ゆうちょ銀行は6月17日、キャッシュカードと暗証番号による個人客の1日あたりのATM引き出し上限額を最大50万円に引き下げると発表し、8月17日から適用した。ただし、生体認証を併用する取引は従来通り最大500万円のまま据え置いた。また、ゆうちょ銀行は12月8日、ATM前での携帯電話などを利用した通話をAIで検知し、必要に応じて取引を中断する対策を2026年1月から開始すると発表している。防犯カメラで取得した画像情報などを基に、通話の有無を判断する仕組みだ。

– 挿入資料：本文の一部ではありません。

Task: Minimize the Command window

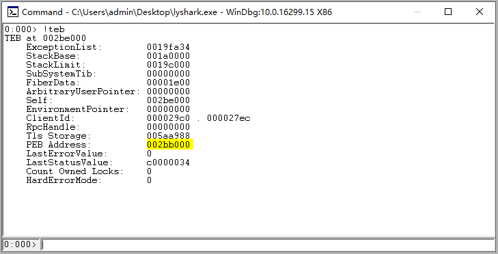Action: (417, 12)
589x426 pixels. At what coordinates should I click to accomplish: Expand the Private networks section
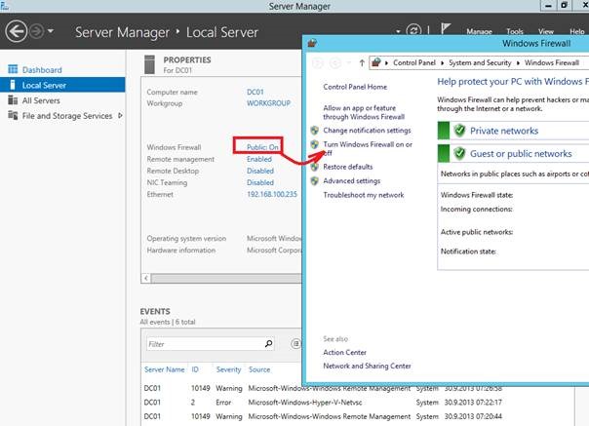(x=504, y=131)
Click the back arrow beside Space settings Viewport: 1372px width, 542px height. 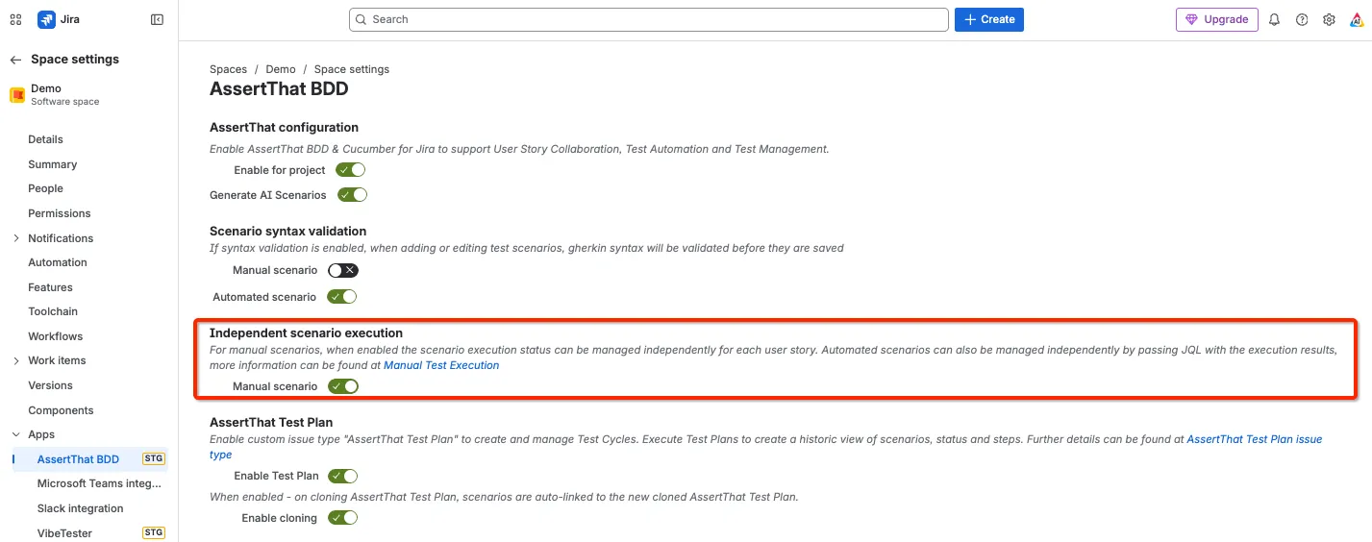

一方、みずほ銀行は12月1日、ICキャッシュカードの生体認証機能による本人確認を2026年6月1日に終了すると発表した。利用件数の減少を踏まえた判断という。また、ゆうちょ銀行は9月1日、ブロックチェーン技術を活用した「トークン化預金」の導入を検討していると発表。ディーカレットDCP(東京都千代田区)のプラットフォームを活用し、2026年度中の取り扱い開始を目指している。

背景と今後の展望

これらの措置は、特殊詐欺や不正引き出しの被害が後を絶たないことを受けたものだ。金融庁も金融機関に対し、ATMの出金限度額の引き下げや、高齢者への声かけなどを通じた対策強化を求めている。auじぶん銀行の今回の決定は、こうした社会的要請に応える形となった。